After many weeks of sometimes intense negotiations, the bulk of the 2024/25 season's primetime TV ad sales have been completed for linear TV and streaming venues. According to Media Dynamics, the good news is that ad spending for both sectors combined was up from $27.3 billion this season to $29.5 billion next season, an increase of 8%. However, all of this gain was attributed to streaming, which posted a 35% increase, while linear TV was down by 4%. Nevertheless, linear didn't do all that badly—compared to what some were predicting—due mainly to gains scored by its sports attractions.
The most interesting development concerned shifts in CPMs, as buyers were determined to wrest significant concessions from linear TV ad sellers for a second year in a row, something that has not happened in recent history. And they seem to have gotten what they wanted: linear adult TV CPMs declined to $43.35 for broadcast and $20.60 for cable, declines of 5.6% and 6.8%, respectively. But the big news regarding CPMs was evident in streaming, where buyers were firm in their resolve to pay CPMs that were more competitive with linear TV norms, something they hadn't focused on as much previously. This called for tougher negotiations with the high-priced sellers and a shifting of dollars to FASTS and Amazon or YouTube, all of which offered more favorable CPM pricing options. As a result, while streaming's ad revenue rose by 35%, its average CPM for a 30-second message declined by 16.7%, which partially offset its major ad revenue gains.

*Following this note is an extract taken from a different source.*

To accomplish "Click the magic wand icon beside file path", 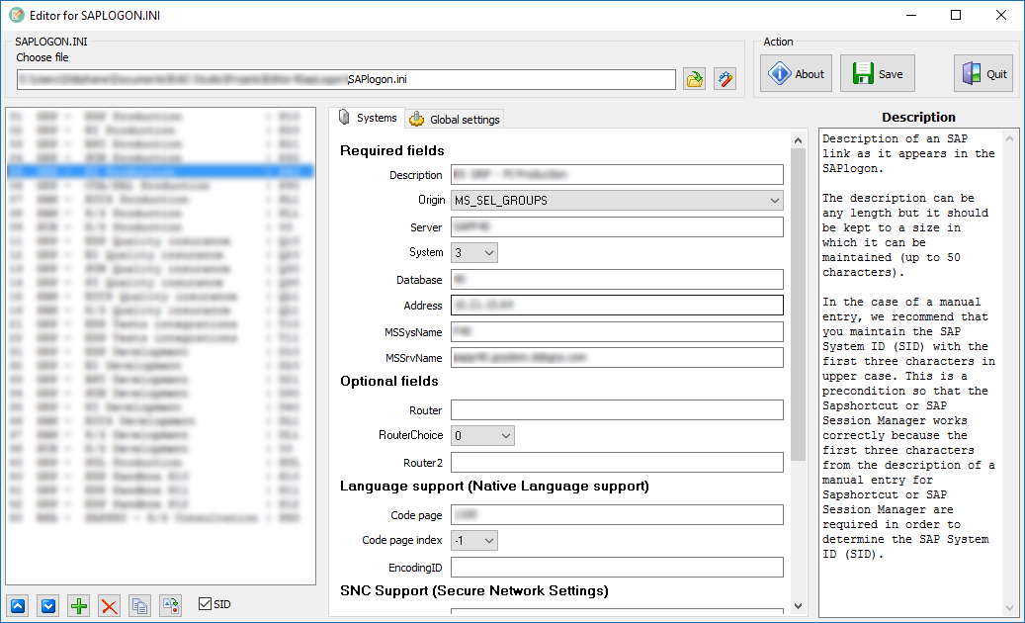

Net, net, the buyers wrangled an overall CPM reduction of about 10% in their combined linear TV and streaming buys, but spent 8% more to get it. A not so ugly trade-off in our opinion.
It should be noted that the upfront extends well beyond primetime and includes national syndication buys as well as ad spending for various dayparts: early AM, daytime, early news, late night, etc. on the broadcast TV networks and cable channels. Altogether, about $45-50 billion is spent in upfront buys for national TV advertisers of one kind or another, which leaves only about $10-12 billion remaining for scatter deals.
As the media landscape continues to evolve, these shifts in advertising dynamics reflect the growing influence of streaming platforms and the increasing pressure on traditional linear TV to adapt. Advertisers are clearly prioritizing flexibility and cost-effectiveness, driving a more competitive environment that benefits both buyers and viewers. The ongoing negotiations and outcomes from this year's upfront will likely set the tone for future interactions between advertisers and media outlets, underscoring the importance of innovation and adaptability in an ever-changing industry.